> [What to produce] Extract every line of the listing below and reproduce it verbatim, with the original wording, spacing, and line breaks.

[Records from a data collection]
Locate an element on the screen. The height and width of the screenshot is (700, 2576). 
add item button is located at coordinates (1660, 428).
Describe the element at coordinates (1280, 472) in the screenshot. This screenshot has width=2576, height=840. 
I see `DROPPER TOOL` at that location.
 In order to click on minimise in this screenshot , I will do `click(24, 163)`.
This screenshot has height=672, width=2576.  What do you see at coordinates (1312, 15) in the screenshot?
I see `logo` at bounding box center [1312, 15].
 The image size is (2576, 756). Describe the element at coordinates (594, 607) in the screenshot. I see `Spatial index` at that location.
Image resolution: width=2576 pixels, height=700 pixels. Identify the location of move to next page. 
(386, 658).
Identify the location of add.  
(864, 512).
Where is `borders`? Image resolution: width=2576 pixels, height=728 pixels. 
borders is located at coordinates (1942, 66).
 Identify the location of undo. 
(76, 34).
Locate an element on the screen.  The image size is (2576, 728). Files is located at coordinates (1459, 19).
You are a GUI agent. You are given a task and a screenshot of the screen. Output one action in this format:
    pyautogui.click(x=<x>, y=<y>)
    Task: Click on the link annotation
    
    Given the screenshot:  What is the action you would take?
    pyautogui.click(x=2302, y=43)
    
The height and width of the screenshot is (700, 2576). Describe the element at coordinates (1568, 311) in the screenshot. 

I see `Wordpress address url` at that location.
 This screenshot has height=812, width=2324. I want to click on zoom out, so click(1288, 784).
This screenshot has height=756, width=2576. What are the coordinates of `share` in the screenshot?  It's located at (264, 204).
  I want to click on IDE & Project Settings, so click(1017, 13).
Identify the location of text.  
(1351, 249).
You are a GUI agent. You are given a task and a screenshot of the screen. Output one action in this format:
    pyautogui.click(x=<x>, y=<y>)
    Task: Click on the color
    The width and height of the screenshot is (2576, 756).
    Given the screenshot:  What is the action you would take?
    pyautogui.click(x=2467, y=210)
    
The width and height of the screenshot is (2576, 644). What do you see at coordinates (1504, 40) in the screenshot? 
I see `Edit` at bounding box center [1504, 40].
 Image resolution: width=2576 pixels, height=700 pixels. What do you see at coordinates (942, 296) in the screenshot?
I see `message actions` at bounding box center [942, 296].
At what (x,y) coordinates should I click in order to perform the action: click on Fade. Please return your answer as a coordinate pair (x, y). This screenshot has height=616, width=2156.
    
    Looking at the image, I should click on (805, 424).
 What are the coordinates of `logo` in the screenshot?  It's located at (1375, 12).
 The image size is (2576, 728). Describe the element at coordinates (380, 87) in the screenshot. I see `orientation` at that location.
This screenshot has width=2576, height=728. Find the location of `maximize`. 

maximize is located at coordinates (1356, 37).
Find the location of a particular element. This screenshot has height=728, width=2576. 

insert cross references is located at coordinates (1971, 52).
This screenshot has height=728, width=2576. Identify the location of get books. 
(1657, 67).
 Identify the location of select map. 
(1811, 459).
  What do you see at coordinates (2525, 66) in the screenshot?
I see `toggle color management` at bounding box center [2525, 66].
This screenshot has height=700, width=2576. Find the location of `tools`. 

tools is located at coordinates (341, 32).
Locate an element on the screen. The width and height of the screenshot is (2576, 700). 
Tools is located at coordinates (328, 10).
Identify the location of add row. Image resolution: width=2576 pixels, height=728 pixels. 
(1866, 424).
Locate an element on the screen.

> [Exercise response]
Locate an element on the screen. The height and width of the screenshot is (700, 2576). 
add item button is located at coordinates (1660, 428).
Describe the element at coordinates (1280, 472) in the screenshot. This screenshot has width=2576, height=840. 
I see `DROPPER TOOL` at that location.
 In order to click on minimise in this screenshot , I will do `click(24, 163)`.
This screenshot has height=672, width=2576.  What do you see at coordinates (1312, 15) in the screenshot?
I see `logo` at bounding box center [1312, 15].
 The image size is (2576, 756). Describe the element at coordinates (594, 607) in the screenshot. I see `Spatial index` at that location.
Image resolution: width=2576 pixels, height=700 pixels. Identify the location of move to next page. 
(386, 658).
Identify the location of add.  
(864, 512).
Where is `borders`? Image resolution: width=2576 pixels, height=728 pixels. 
borders is located at coordinates (1942, 66).
 Identify the location of undo. 
(76, 34).
Locate an element on the screen.  The image size is (2576, 728). Files is located at coordinates (1459, 19).
You are a GUI agent. You are given a task and a screenshot of the screen. Output one action in this format:
    pyautogui.click(x=<x>, y=<y>)
    Task: Click on the link annotation
    
    Given the screenshot:  What is the action you would take?
    pyautogui.click(x=2302, y=43)
    
The height and width of the screenshot is (700, 2576). Describe the element at coordinates (1568, 311) in the screenshot. 

I see `Wordpress address url` at that location.
 This screenshot has height=812, width=2324. I want to click on zoom out, so click(1288, 784).
This screenshot has height=756, width=2576. What are the coordinates of `share` in the screenshot?  It's located at (264, 204).
  I want to click on IDE & Project Settings, so click(1017, 13).
Identify the location of text.  
(1351, 249).
You are a GUI agent. You are given a task and a screenshot of the screen. Output one action in this format:
    pyautogui.click(x=<x>, y=<y>)
    Task: Click on the color
    The width and height of the screenshot is (2576, 756).
    Given the screenshot:  What is the action you would take?
    pyautogui.click(x=2467, y=210)
    
The width and height of the screenshot is (2576, 644). What do you see at coordinates (1504, 40) in the screenshot? 
I see `Edit` at bounding box center [1504, 40].
 Image resolution: width=2576 pixels, height=700 pixels. What do you see at coordinates (942, 296) in the screenshot?
I see `message actions` at bounding box center [942, 296].
At what (x,y) coordinates should I click in order to perform the action: click on Fade. Please return your answer as a coordinate pair (x, y). This screenshot has height=616, width=2156.
    
    Looking at the image, I should click on (805, 424).
 What are the coordinates of `logo` in the screenshot?  It's located at (1375, 12).
 The image size is (2576, 728). Describe the element at coordinates (380, 87) in the screenshot. I see `orientation` at that location.
This screenshot has width=2576, height=728. Find the location of `maximize`. 

maximize is located at coordinates (1356, 37).
Find the location of a particular element. This screenshot has height=728, width=2576. 

insert cross references is located at coordinates (1971, 52).
This screenshot has height=728, width=2576. Identify the location of get books. 
(1657, 67).
 Identify the location of select map. 
(1811, 459).
  What do you see at coordinates (2525, 66) in the screenshot?
I see `toggle color management` at bounding box center [2525, 66].
This screenshot has height=700, width=2576. Find the location of `tools`. 

tools is located at coordinates (341, 32).
Locate an element on the screen. The width and height of the screenshot is (2576, 700). 
Tools is located at coordinates (328, 10).
Identify the location of add row. Image resolution: width=2576 pixels, height=728 pixels. 
(1866, 424).
Locate an element on the screen.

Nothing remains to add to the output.